Minimize wait after receiving block threshold event #85

nirs · 2022-02-23T10:43:22Z

In #82 we improved the defaults to avoid pauses during volume extension, but
we have room for more improvements.

The extend flow contains several steps:

libvirt event thread get a block threshold event, and mark the drive for
extension
The periodic watermark monitor checks vms every 2 seconds. When it find
that a drive needs extension, it sends a request to the spm by writing
to the storage mailbox
The SPM check storage every 2 seconds. When it find the request, it run
the extend using the spm mailbox thread pool
The host is polling its mailbox for replies every 2 seconds.
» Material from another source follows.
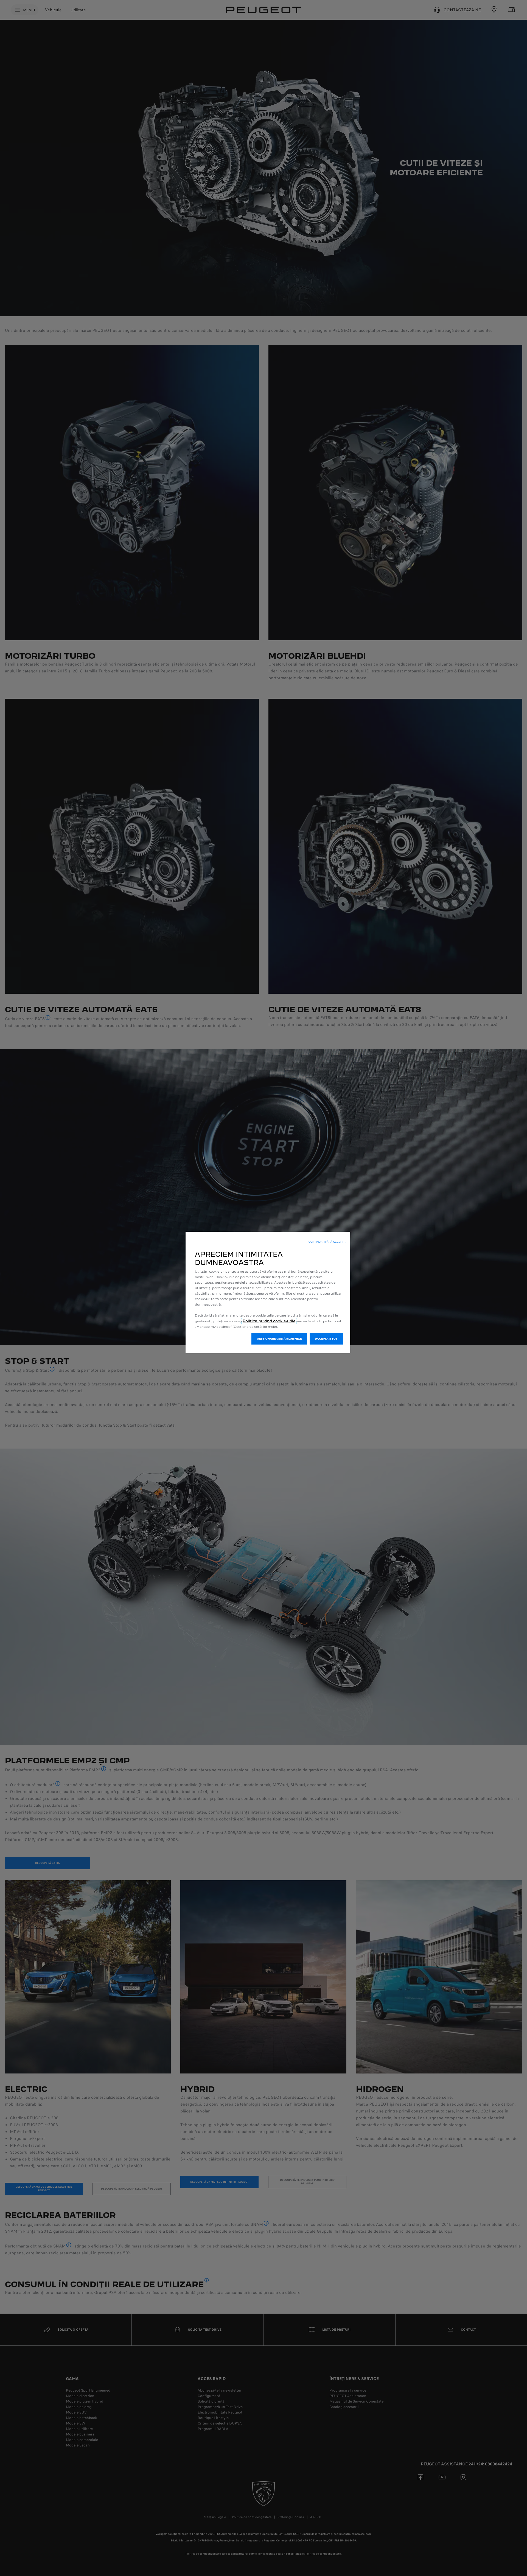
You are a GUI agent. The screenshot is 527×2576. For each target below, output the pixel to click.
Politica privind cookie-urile (269, 1321)
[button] (327, 1242)
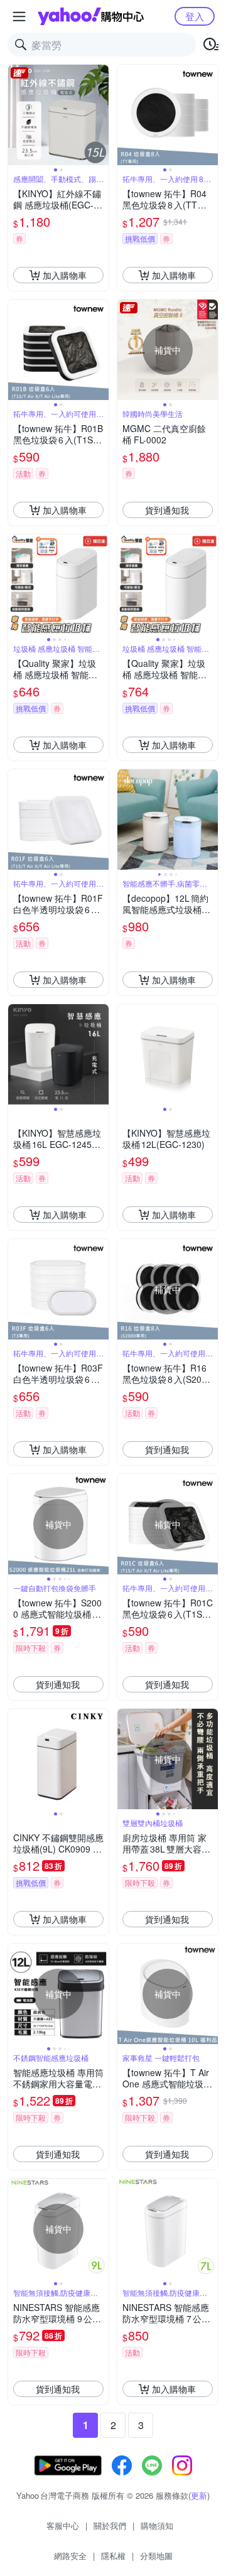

When it
detects the reply, it complete the extend on the host side and resume the vm if needed.

When we look at logs, we see:

2022-02-22 10:35:39,269+0200 INFO  (mailbox-hsm/3) [virt.vm] 
(vmId='d0730833-98aa-4138-94d1-8497763807c7') Extend volume 
61ea7614-c93e-48ca-a00f-b53cf96f94e9 completed 
<Clock(total=4.18, wait=1.93, extend-volume=2.09, refresh-volume=0.15)>
(thinp:567)

We waited 1.93 seconds from the time the event was received until we
handled it. A guest using fast storage can write 1.5 GiB during this wait
and pause with ENOSPC. This was 46% of total extend time.

The wait is caused by the monitor interval - 2 seconds. If the periodic
executor is blocked on slow libvirt calls, it can take much more time.

When the executor runs the periodic watermark monitor, it checks all the vms,
and it can get blocked on another unresponsive vm, even if we are lucky and
it runs quickly after we received the event.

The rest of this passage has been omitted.